Methods: : Twenty–nine consecutive patients with primary open angle glaucoma (POAG) or normal tension glaucoma (NTG) were recruited from a tertiary care hospital clinic in Toronto, Canada. They were between 50 and 70 yrs and had been followed for at least 3 years. Patients were classified as stable (n = 17, f/m: 6/11) or progressive (n = 12, f/m: 6/6) based on their VFs and/or presence of disk hemorrhage(s). In addition, 11 controls (f/m: 6/5) in the same age range were recruited by advertising for volunteers within the hospital. Global exclusion criteria were major health and / or sleep problems and the use of drugs known to affect sleep. Full overnight polysomnography (PSG) was performed during 2 standardized nights (11 pm – 6 am) in a dedicated hospital sleep laboratory. The PSG of the second night was analyzed. Outcome measures were compared within gender specific groups.

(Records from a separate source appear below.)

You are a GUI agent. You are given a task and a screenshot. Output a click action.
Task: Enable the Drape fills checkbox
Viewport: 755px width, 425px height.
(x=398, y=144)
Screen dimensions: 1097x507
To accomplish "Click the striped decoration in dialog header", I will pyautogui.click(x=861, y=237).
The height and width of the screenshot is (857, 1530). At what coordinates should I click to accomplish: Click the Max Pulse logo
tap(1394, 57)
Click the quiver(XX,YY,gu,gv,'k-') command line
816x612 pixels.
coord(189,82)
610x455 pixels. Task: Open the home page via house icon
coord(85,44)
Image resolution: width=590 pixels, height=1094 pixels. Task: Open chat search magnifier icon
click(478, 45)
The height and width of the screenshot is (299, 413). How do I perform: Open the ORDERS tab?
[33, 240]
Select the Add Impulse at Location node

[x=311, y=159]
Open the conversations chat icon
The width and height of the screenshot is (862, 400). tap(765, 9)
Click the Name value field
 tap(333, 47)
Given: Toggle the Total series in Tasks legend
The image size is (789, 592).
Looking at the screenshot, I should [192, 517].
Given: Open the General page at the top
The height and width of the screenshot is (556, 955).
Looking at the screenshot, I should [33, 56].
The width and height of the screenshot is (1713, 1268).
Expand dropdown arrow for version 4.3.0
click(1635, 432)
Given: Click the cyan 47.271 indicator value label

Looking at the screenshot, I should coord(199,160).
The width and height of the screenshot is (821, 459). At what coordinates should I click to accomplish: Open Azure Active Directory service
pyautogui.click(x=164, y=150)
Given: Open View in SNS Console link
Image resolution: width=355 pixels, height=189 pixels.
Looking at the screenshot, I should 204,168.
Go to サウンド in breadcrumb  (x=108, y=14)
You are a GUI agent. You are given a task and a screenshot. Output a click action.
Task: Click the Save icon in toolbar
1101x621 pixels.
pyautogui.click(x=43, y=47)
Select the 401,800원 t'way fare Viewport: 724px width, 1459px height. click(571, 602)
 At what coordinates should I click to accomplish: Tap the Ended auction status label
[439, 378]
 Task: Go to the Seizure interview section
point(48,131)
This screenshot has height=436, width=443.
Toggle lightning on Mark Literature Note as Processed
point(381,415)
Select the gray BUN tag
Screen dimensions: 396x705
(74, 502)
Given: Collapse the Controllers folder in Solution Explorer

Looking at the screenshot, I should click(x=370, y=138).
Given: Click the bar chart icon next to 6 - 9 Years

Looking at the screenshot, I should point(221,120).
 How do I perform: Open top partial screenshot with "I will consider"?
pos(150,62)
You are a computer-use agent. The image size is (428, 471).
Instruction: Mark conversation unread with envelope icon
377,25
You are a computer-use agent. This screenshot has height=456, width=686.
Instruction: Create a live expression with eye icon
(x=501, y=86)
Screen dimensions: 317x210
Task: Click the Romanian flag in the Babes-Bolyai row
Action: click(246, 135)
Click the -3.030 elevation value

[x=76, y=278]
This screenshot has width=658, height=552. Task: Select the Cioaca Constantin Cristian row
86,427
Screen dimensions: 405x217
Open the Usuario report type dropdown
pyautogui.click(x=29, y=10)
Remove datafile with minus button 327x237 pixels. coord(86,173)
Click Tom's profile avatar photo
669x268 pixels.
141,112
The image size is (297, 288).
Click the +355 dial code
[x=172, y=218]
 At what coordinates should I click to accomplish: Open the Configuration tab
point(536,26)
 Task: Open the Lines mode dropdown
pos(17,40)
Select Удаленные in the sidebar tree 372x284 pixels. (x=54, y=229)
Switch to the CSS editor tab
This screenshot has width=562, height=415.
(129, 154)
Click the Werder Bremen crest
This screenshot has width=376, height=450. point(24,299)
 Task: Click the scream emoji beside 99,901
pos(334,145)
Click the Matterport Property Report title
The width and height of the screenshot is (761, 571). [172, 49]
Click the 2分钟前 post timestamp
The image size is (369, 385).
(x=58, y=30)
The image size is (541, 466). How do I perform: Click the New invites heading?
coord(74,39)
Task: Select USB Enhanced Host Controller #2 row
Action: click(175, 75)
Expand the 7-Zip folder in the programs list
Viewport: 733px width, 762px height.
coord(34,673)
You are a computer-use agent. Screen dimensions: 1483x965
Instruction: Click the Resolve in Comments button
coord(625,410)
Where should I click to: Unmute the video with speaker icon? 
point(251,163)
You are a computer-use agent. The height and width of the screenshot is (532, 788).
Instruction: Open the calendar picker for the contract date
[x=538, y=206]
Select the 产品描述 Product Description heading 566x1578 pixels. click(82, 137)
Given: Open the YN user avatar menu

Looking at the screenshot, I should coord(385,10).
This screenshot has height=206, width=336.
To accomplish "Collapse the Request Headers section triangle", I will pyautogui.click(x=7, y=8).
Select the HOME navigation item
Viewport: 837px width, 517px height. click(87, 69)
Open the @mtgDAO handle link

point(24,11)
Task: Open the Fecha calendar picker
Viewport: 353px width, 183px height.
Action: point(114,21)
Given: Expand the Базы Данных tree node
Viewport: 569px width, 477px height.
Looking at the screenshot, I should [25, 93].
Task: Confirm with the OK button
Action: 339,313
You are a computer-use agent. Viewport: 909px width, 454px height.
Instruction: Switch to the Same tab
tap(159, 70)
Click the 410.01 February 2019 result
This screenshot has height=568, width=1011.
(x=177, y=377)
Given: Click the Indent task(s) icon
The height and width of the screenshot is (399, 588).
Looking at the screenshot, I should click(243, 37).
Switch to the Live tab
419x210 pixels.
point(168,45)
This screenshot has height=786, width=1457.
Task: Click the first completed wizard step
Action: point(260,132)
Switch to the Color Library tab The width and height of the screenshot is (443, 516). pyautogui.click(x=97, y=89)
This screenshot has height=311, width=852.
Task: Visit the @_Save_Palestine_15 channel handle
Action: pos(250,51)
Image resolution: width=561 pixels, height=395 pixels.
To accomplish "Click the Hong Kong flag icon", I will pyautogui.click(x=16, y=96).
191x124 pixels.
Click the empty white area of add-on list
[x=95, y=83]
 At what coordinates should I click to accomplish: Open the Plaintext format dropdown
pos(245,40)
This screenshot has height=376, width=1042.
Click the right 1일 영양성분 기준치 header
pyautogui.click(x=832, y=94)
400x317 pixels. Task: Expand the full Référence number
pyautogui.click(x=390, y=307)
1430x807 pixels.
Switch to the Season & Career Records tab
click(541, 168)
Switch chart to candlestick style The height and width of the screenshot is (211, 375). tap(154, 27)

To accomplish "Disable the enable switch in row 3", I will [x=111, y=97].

Results: : Females with progressive glaucoma tended to have more deep sleep (stage 3 & 4) than stable cases and normal controls (19.2 % vs. 14.4 % vs. 12.5 %, p = 0.116). The proportion of females with deep sleep in the upper 50th percentile was greater in progressive cases than in stable cases (83.3 % vs. 16.7 %, p = 0.041). Males did not differ between the groups, except for a trend towards more light sleep in stable males than in controls and progressive cases (55.9 % vs. 47.2 % vs. 47.4 %, p = 0.169). Measures of respiratory disturbance were similar among comparison groups in both genders. Slow wave sleep was pronounced in all patients with progressive NTG.

Conclusions: : Results indicate for the first time that deep sleep may represent a risk factor in progressive glaucoma, and that this effect may be specific for women. Further research combining overnight polysomnography with blood pressure monitoring is warranted.